------ Data supplied
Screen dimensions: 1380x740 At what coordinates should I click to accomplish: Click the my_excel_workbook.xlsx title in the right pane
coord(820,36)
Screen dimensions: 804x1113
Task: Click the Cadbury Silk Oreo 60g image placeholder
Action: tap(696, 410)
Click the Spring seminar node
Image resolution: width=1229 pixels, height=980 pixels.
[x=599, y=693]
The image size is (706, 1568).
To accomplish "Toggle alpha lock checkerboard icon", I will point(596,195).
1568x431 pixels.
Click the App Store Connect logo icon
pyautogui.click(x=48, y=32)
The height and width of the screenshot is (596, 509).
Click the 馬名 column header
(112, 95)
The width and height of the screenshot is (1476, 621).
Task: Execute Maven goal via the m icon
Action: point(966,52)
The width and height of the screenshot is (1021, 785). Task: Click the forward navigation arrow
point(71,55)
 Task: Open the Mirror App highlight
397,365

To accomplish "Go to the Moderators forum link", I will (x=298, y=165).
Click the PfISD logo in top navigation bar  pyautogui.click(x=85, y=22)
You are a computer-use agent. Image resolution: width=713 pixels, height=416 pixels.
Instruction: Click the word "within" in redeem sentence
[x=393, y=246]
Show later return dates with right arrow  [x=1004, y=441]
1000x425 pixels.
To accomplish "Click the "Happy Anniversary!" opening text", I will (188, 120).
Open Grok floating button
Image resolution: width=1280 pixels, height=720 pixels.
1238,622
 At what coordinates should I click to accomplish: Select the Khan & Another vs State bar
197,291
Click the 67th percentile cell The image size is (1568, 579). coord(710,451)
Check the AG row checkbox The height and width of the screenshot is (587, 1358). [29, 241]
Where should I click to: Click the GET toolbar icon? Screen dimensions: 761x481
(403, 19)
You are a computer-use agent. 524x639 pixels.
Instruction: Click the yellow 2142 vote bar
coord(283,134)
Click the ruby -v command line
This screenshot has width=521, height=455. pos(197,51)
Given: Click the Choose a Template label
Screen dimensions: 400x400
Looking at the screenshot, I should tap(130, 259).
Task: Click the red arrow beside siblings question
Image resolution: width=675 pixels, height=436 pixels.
------------
▸ **Requirement**
Only a number is wanted here: how many lines of the records above contain "agent".

▸ **Answer**
2